Ravi Krishnan Khajuria
Tribune News Service
Jammu, June 6
P
eople in electricity-starved Jammu and Kashmir may have to wait for at least four years for the completion of the second phase of the 900-MW Baglihar hydroelectric project over the Chenab in Chanderkote.
The first phase having three turbines of 150-MW each started in 1999 and was commissioned in 2008.
Managing Director of the Jammu and Kashmir Power Development Corporation Shalin Kabra said: “The Central Electricity Authority (CEA) gave us the techno-economic clearance in December last year and now negotiations are on with contractors.”
“In the second phase, an additional power house of 450-MW capacity will be constructed close to the existing one while the dam will be common,” he added.
Kabra said, “The CEA has carried out a detailed appraisal covering all aspects of the second phase, including possible objections by Pakistan under the Indus Water Treaty of 1960, but we do not anticipate any problem because we will be constructing only an additional power house.”
The managing director said, “Since the dam is going to be the same for the second phase, there are no changes in its design and there will be no attempt to change the course of the river, we do not think that Pakistan will have any objections to it.”
Kabra said the requisite spadework was being done.
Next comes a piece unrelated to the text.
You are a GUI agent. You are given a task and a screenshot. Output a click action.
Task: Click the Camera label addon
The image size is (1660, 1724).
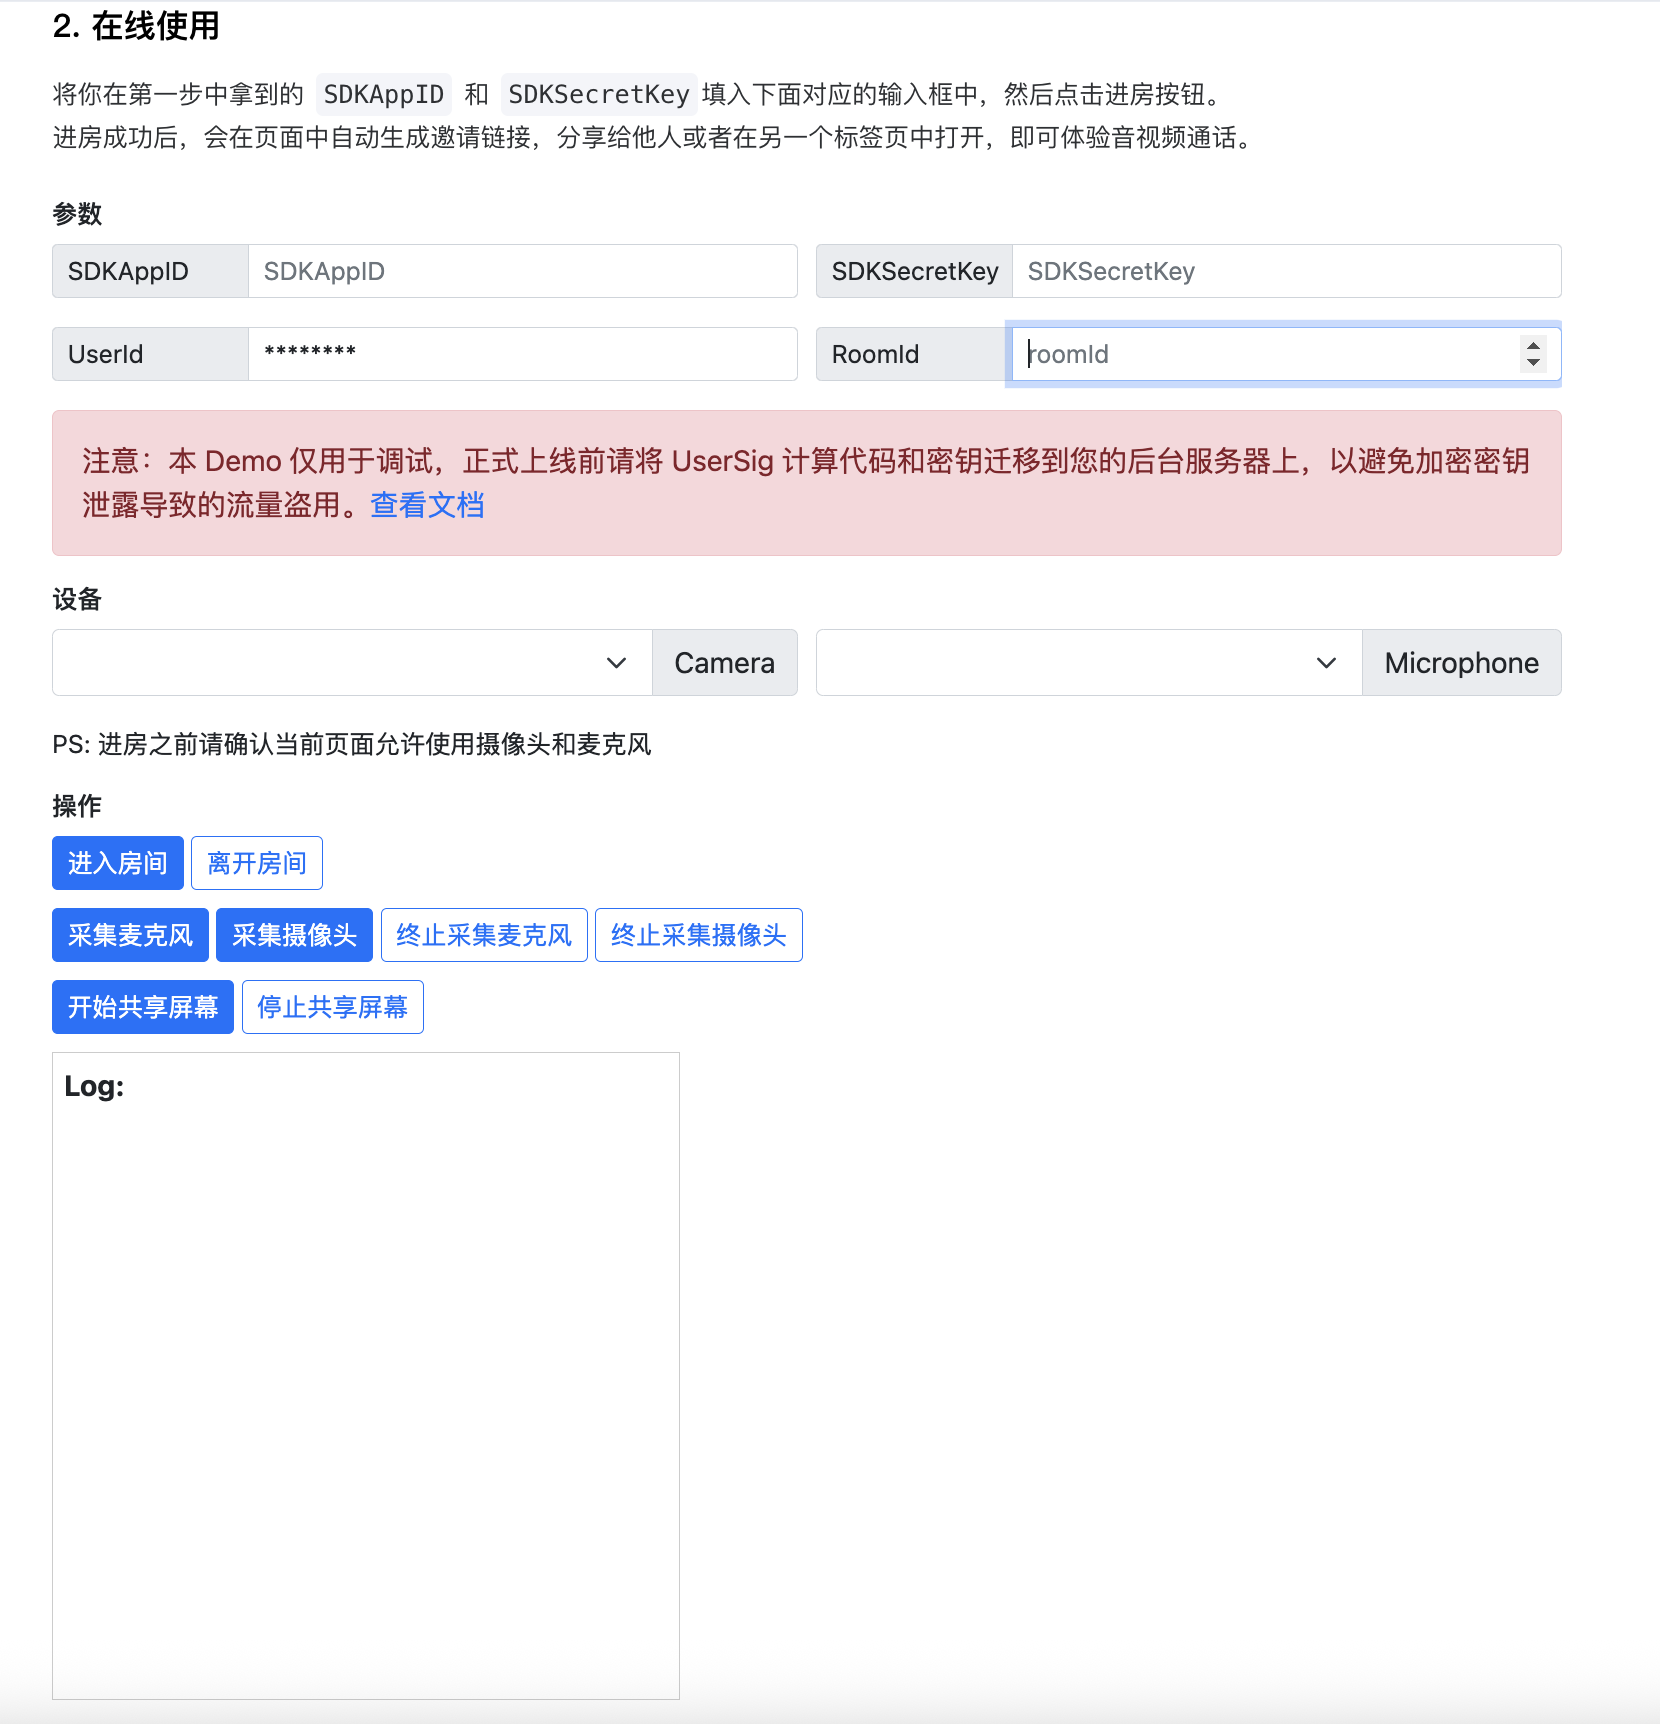pyautogui.click(x=725, y=662)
However, one of the executing agencies, which claimed that it had been given the contract of constructing the power house and allied works, including tunnels in 2004, awaited consent from the state government,he added.
“Since January, we are waiting for a nod from the state government and once we get it, it may take at least four years for us to come up with the underground power house and allied works,” said an official of the Jai Prakash Industries.
“Pakistan’s objections at the time of the first phase of the project pertained to the height of the dam for which it had approached the World Bank, which, in turn, appointed a neutral adjudicator, Prof Raymond Lafitte. Acting upon his report, we reduced the height of the dam,” he added.
In December 2006, Pakistan had recommended to Lafitte that the height of the dam should be decreased to 143 metre from the present 145 metre. India subsequently accepted the recommendation and implemented it in 2007.
Chief Minister Omar Abdullah had already given his approval for starting the second phase.